= PROBLEM DETAILS =
Copy the following records line for line, with no changes.

# ITEMS start

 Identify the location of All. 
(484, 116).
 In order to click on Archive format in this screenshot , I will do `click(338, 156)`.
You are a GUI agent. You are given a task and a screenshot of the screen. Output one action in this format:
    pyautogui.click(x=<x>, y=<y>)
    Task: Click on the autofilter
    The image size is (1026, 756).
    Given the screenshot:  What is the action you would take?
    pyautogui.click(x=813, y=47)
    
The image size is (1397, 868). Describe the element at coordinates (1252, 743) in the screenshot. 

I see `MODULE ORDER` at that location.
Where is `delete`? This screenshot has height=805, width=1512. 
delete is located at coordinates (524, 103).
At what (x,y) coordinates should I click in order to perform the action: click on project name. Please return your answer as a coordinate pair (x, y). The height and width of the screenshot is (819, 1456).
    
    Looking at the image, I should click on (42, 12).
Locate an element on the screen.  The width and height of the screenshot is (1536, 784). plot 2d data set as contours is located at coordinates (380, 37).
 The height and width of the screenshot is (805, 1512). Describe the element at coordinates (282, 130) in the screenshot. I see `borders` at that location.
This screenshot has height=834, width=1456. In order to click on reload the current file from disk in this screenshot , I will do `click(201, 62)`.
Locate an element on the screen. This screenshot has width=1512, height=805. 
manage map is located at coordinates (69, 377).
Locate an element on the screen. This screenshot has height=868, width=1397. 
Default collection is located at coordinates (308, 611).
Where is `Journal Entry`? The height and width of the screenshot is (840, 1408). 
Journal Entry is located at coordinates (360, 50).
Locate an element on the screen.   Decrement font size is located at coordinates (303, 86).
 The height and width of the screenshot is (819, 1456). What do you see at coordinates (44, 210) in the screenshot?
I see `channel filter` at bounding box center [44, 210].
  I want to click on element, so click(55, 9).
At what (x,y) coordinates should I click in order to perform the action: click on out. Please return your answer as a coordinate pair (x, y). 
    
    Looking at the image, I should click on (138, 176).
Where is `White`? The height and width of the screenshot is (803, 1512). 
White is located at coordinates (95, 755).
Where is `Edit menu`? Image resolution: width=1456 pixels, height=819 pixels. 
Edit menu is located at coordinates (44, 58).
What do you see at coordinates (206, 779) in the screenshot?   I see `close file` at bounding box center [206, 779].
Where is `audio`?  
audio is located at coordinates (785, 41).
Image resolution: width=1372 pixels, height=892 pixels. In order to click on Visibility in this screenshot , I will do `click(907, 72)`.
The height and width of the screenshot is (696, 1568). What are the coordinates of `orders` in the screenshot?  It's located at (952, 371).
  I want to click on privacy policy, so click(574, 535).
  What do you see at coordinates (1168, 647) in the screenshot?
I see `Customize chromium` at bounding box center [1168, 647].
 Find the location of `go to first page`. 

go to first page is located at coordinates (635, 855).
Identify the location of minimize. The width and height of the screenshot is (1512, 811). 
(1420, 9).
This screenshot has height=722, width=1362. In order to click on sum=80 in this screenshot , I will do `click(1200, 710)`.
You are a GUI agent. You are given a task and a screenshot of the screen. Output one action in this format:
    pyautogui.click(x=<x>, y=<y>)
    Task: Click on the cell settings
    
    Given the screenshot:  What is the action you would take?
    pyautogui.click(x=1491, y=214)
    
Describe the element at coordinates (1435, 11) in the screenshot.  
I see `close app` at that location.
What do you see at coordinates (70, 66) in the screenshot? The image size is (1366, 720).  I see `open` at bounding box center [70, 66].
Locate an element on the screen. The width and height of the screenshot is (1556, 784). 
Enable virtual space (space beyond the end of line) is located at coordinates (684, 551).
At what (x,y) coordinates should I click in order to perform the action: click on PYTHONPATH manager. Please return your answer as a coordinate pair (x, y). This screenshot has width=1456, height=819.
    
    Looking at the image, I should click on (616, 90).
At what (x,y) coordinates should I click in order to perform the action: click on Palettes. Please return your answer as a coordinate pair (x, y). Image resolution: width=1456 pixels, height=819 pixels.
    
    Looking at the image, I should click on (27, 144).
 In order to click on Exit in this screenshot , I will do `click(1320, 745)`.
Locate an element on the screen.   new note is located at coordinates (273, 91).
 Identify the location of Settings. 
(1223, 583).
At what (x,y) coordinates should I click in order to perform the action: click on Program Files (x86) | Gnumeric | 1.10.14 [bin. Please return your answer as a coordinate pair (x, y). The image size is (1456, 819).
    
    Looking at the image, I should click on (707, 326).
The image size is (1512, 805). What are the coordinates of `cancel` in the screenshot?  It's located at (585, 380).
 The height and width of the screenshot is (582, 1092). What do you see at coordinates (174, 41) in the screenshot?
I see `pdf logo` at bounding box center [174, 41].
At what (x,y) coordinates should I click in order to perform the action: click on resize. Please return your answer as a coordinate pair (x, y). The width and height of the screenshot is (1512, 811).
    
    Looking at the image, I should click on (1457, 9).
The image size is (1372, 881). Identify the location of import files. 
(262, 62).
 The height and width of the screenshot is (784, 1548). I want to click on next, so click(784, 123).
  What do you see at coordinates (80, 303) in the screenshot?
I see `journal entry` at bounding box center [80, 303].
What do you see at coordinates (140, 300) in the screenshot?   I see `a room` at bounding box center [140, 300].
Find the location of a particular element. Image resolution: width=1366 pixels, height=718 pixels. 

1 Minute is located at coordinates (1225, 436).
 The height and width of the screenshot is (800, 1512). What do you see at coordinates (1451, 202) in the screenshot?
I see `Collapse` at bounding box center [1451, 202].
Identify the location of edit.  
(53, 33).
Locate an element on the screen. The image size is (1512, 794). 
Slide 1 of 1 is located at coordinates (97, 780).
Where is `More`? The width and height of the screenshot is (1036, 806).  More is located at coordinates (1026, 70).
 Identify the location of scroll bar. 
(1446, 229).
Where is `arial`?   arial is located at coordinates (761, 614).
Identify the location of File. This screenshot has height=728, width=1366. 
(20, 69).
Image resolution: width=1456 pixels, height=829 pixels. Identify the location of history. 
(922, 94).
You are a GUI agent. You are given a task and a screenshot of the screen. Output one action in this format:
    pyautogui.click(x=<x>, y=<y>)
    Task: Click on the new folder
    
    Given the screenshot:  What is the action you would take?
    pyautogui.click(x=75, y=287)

# ITEMS end

= FULL RESPONSE =
 Identify the location of All. 
(484, 116).
 In order to click on Archive format in this screenshot , I will do `click(338, 156)`.
You are a GUI agent. You are given a task and a screenshot of the screen. Output one action in this format:
    pyautogui.click(x=<x>, y=<y>)
    Task: Click on the autofilter
    The image size is (1026, 756).
    Given the screenshot:  What is the action you would take?
    pyautogui.click(x=813, y=47)
    
The image size is (1397, 868). Describe the element at coordinates (1252, 743) in the screenshot. 

I see `MODULE ORDER` at that location.
Where is `delete`? This screenshot has height=805, width=1512. 
delete is located at coordinates (524, 103).
At what (x,y) coordinates should I click in order to perform the action: click on project name. Please return your answer as a coordinate pair (x, y). The height and width of the screenshot is (819, 1456).
    
    Looking at the image, I should click on (42, 12).
Locate an element on the screen.  The width and height of the screenshot is (1536, 784). plot 2d data set as contours is located at coordinates (380, 37).
 The height and width of the screenshot is (805, 1512). Describe the element at coordinates (282, 130) in the screenshot. I see `borders` at that location.
This screenshot has height=834, width=1456. In order to click on reload the current file from disk in this screenshot , I will do `click(201, 62)`.
Locate an element on the screen. This screenshot has width=1512, height=805. 
manage map is located at coordinates (69, 377).
Locate an element on the screen. This screenshot has height=868, width=1397. 
Default collection is located at coordinates (308, 611).
Where is `Journal Entry`? The height and width of the screenshot is (840, 1408). 
Journal Entry is located at coordinates (360, 50).
Locate an element on the screen.   Decrement font size is located at coordinates (303, 86).
 The height and width of the screenshot is (819, 1456). What do you see at coordinates (44, 210) in the screenshot?
I see `channel filter` at bounding box center [44, 210].
  I want to click on element, so click(55, 9).
At what (x,y) coordinates should I click in order to perform the action: click on out. Please return your answer as a coordinate pair (x, y). 
    
    Looking at the image, I should click on (138, 176).
Where is `White`? The height and width of the screenshot is (803, 1512). 
White is located at coordinates (95, 755).
Where is `Edit menu`? Image resolution: width=1456 pixels, height=819 pixels. 
Edit menu is located at coordinates (44, 58).
What do you see at coordinates (206, 779) in the screenshot?   I see `close file` at bounding box center [206, 779].
Where is `audio`?  
audio is located at coordinates (785, 41).
Image resolution: width=1372 pixels, height=892 pixels. In order to click on Visibility in this screenshot , I will do `click(907, 72)`.
The height and width of the screenshot is (696, 1568). What are the coordinates of `orders` in the screenshot?  It's located at (952, 371).
  I want to click on privacy policy, so click(574, 535).
  What do you see at coordinates (1168, 647) in the screenshot?
I see `Customize chromium` at bounding box center [1168, 647].
 Find the location of `go to first page`. 

go to first page is located at coordinates (635, 855).
Identify the location of minimize. The width and height of the screenshot is (1512, 811). 
(1420, 9).
This screenshot has height=722, width=1362. In order to click on sum=80 in this screenshot , I will do `click(1200, 710)`.
You are a GUI agent. You are given a task and a screenshot of the screen. Output one action in this format:
    pyautogui.click(x=<x>, y=<y>)
    Task: Click on the cell settings
    
    Given the screenshot:  What is the action you would take?
    pyautogui.click(x=1491, y=214)
    
Describe the element at coordinates (1435, 11) in the screenshot.  
I see `close app` at that location.
What do you see at coordinates (70, 66) in the screenshot? The image size is (1366, 720).  I see `open` at bounding box center [70, 66].
Locate an element on the screen. The width and height of the screenshot is (1556, 784). 
Enable virtual space (space beyond the end of line) is located at coordinates (684, 551).
At what (x,y) coordinates should I click in order to perform the action: click on PYTHONPATH manager. Please return your answer as a coordinate pair (x, y). This screenshot has width=1456, height=819.
    
    Looking at the image, I should click on (616, 90).
At what (x,y) coordinates should I click in order to perform the action: click on Palettes. Please return your answer as a coordinate pair (x, y). Image resolution: width=1456 pixels, height=819 pixels.
    
    Looking at the image, I should click on (27, 144).
 In order to click on Exit in this screenshot , I will do `click(1320, 745)`.
Locate an element on the screen.   new note is located at coordinates (273, 91).
 Identify the location of Settings. 
(1223, 583).
At what (x,y) coordinates should I click in order to perform the action: click on Program Files (x86) | Gnumeric | 1.10.14 [bin. Please return your answer as a coordinate pair (x, y). The image size is (1456, 819).
    
    Looking at the image, I should click on (707, 326).
The image size is (1512, 805). What are the coordinates of `cancel` in the screenshot?  It's located at (585, 380).
 The height and width of the screenshot is (582, 1092). What do you see at coordinates (174, 41) in the screenshot?
I see `pdf logo` at bounding box center [174, 41].
At what (x,y) coordinates should I click in order to perform the action: click on resize. Please return your answer as a coordinate pair (x, y). The width and height of the screenshot is (1512, 811).
    
    Looking at the image, I should click on (1457, 9).
The image size is (1372, 881). Identify the location of import files. 
(262, 62).
 The height and width of the screenshot is (784, 1548). I want to click on next, so click(784, 123).
  What do you see at coordinates (80, 303) in the screenshot?
I see `journal entry` at bounding box center [80, 303].
What do you see at coordinates (140, 300) in the screenshot?   I see `a room` at bounding box center [140, 300].
Find the location of a particular element. Image resolution: width=1366 pixels, height=718 pixels. 

1 Minute is located at coordinates (1225, 436).
 The height and width of the screenshot is (800, 1512). What do you see at coordinates (1451, 202) in the screenshot?
I see `Collapse` at bounding box center [1451, 202].
Identify the location of edit.  
(53, 33).
Locate an element on the screen. The image size is (1512, 794). 
Slide 1 of 1 is located at coordinates (97, 780).
Where is `More`? The width and height of the screenshot is (1036, 806).  More is located at coordinates (1026, 70).
 Identify the location of scroll bar. 
(1446, 229).
Where is `arial`?   arial is located at coordinates (761, 614).
Identify the location of File. This screenshot has height=728, width=1366. 
(20, 69).
Image resolution: width=1456 pixels, height=829 pixels. Identify the location of history. 
(922, 94).
You are a GUI agent. You are given a task and a screenshot of the screen. Output one action in this format:
    pyautogui.click(x=<x>, y=<y>)
    Task: Click on the new folder
    
    Given the screenshot:  What is the action you would take?
    pyautogui.click(x=75, y=287)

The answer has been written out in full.